■ 読む文章 ■

***

ただし、「要望」は求める姿勢が弱く、結果もあまりあてにならないのに対し、「要求」は、求める姿勢が強く、結果も期待しているという違いがあります。
「ご要求」の例文
- 〇〇様のご要求に合わせて提案させていただきます。
- 無料カタログのご要求について(ビジネス文書やメールのタイトルとして使用する場合)
- 正当な利益を害するおそれがあるため、お客様のご要求にお答えすることはでません。
ご依頼の類語④ ご用命
「ご依頼」の類語に「ご用命」という言葉があります。
「用命」とは、「用事を言いつけること」や「注文」などを意味し、接頭語の「ご」を付けることで丁寧な言葉にも言い換えられます。
「ご用命」は、「何かありましたら、なんなりとご用命ください」や「ご用命は〇〇までお願いします」というふうに、相手から何か用事を命じられるときや注文されるときなどに使われています。
自分が相手に用事を頼んだり注文する際には使用しないので注意しましょう。
「ご用命」の例文
- 商品の返却、交換、キャンセルなどに関するご用命は〇〇までお申し付けください。
- 〇〇のご用命は、 フリーダイヤル0120-〇〇-〇〇〇〇までお電話ください。
- 何かありましたら、なんなりとご用命ください。
【参考記事】「ご用命」の正しい使い方|例文まで解説します▽
ご依頼の類語⑤ ご要請
「要請」とは、「出動を要請してください」や「会長就任を要請します」というように、必要として強く願い求めることを意味します。

***

■ 作業内容 ■
a: 上の文章の一部をそのまま書き写してください。「ご依頼の類語④ ご用命」を含むところから始めて、「るときなどに使われています。」のところで終えてください。
b: 上の文章で「ご用命」の例文として挙げられている文を、すべて書き出してください。

***

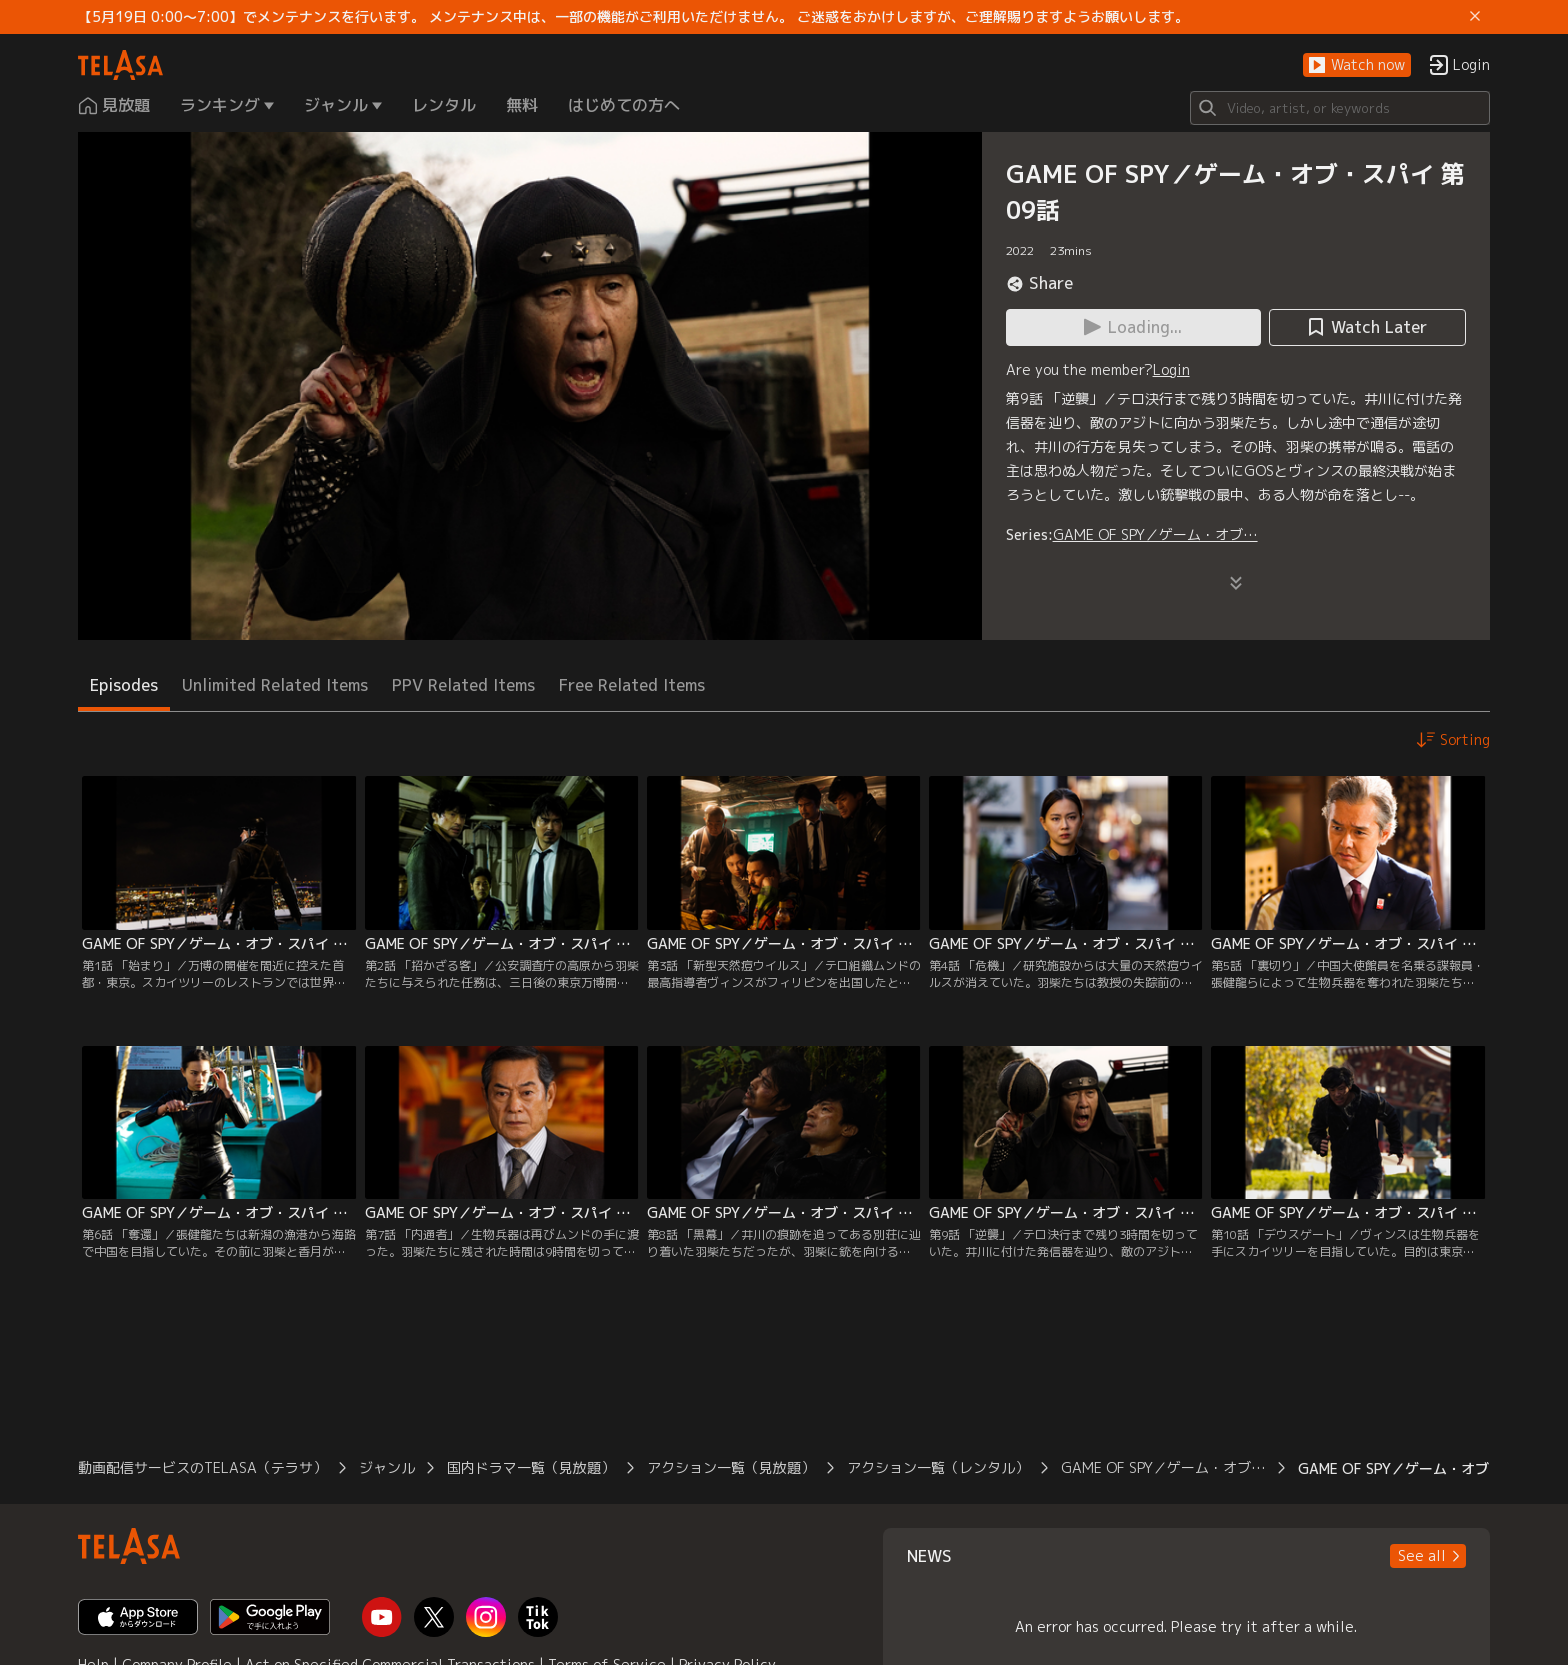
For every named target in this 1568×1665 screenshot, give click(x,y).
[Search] (1340, 108)
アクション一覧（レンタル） (938, 1467)
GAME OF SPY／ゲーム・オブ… (1155, 534)
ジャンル (387, 1467)
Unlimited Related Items (275, 685)
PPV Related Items (463, 685)
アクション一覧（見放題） (731, 1467)
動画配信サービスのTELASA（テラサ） (202, 1467)
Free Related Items (632, 685)
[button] (1357, 65)
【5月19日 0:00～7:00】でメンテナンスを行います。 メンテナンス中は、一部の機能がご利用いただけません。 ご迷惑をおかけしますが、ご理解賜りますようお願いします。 (633, 17)
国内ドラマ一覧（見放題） (531, 1467)
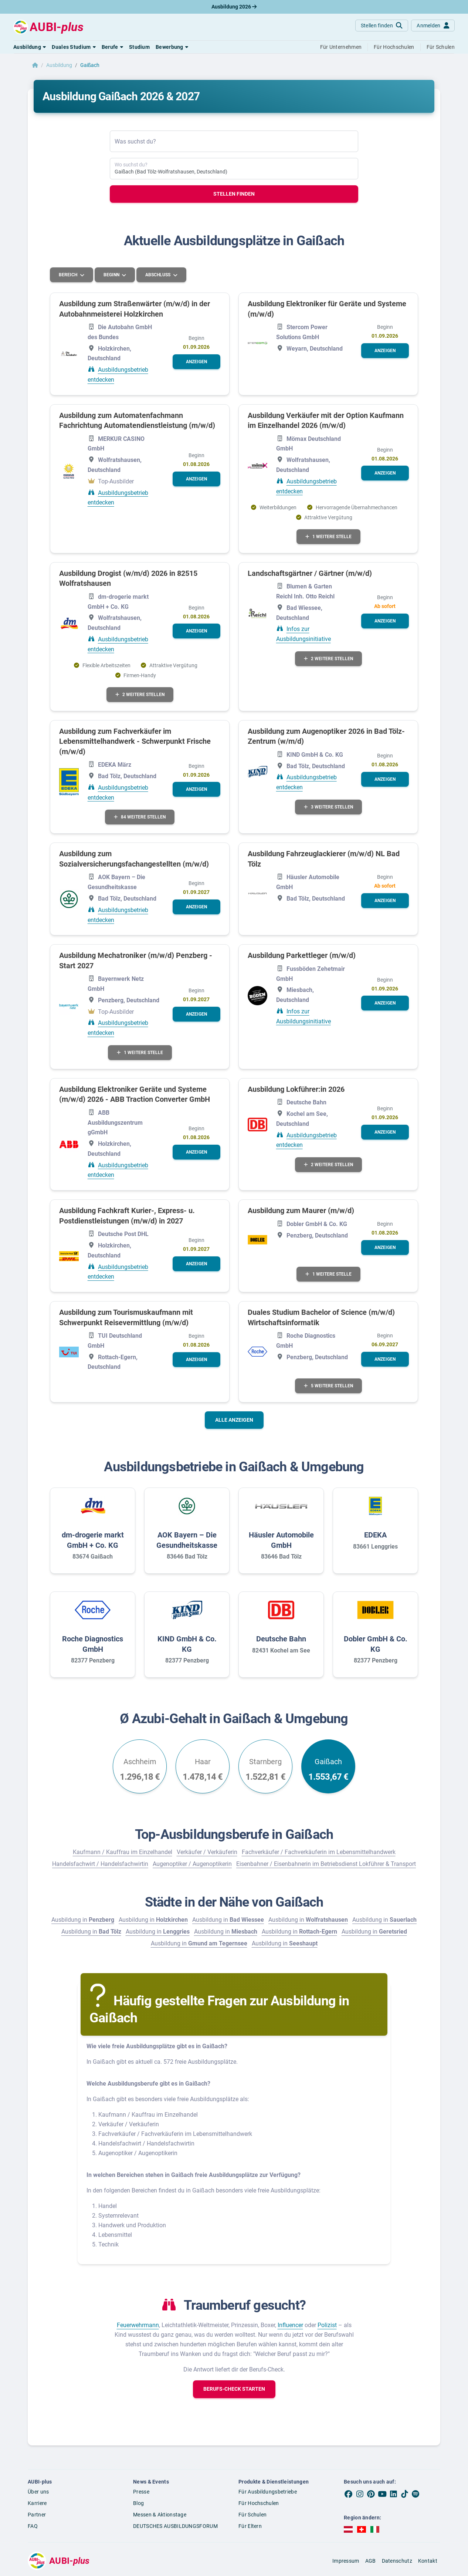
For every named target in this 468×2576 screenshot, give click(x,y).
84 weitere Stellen (140, 817)
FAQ (33, 2526)
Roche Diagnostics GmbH (92, 1644)
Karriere (37, 2503)
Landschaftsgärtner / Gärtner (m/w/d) (310, 573)
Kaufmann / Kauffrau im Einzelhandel (122, 1852)
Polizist (327, 2325)
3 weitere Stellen (328, 807)
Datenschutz (397, 2561)
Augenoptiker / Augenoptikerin (192, 1863)
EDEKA (375, 1534)
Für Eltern (250, 2526)
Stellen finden (234, 194)
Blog (138, 2503)
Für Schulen (252, 2515)
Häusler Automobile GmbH (281, 1540)
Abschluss (158, 274)
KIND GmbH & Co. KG (187, 1644)
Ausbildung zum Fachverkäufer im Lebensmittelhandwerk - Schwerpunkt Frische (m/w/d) (135, 741)
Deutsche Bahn (281, 1638)
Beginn (112, 274)
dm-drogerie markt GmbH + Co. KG (93, 1540)
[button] (29, 47)
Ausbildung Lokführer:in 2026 (296, 1089)
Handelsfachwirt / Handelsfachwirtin (100, 1863)
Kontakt (427, 2561)
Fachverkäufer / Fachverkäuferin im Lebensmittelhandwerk (319, 1852)
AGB (370, 2561)
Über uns (38, 2492)
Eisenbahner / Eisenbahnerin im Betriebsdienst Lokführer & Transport (326, 1863)
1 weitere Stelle (328, 536)
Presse (141, 2492)
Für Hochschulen (258, 2503)
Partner (37, 2515)
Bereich (68, 274)
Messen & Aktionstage (159, 2515)
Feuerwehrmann (138, 2325)
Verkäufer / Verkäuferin (207, 1852)
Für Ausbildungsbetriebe (267, 2492)
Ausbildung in (82, 1919)
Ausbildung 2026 (234, 7)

***

■ 最終回答 ■
a:
ご依頼の類語④ ご用命
「ご依頼」の類語に「ご用命」という言葉があります。
「用命」とは、「用事を言いつけること」や「注文」などを意味し、接頭語の「ご」を付けることで丁寧な言葉にも言い換えられます。
「ご用命」は、「何かありましたら、なんなりとご用命ください」や「ご用命は〇〇までお願いします」というふうに、相手から何か用事を命じられるときや注文されるときなどに使われています。

b:
- 商品の返却、交換、キャンセルなどに関するご用命は〇〇までお申し付けください。
- 〇〇のご用命は、 フリーダイヤル0120-〇〇-〇〇〇〇までお電話ください。
- 何かありましたら、なんなりとご用命ください。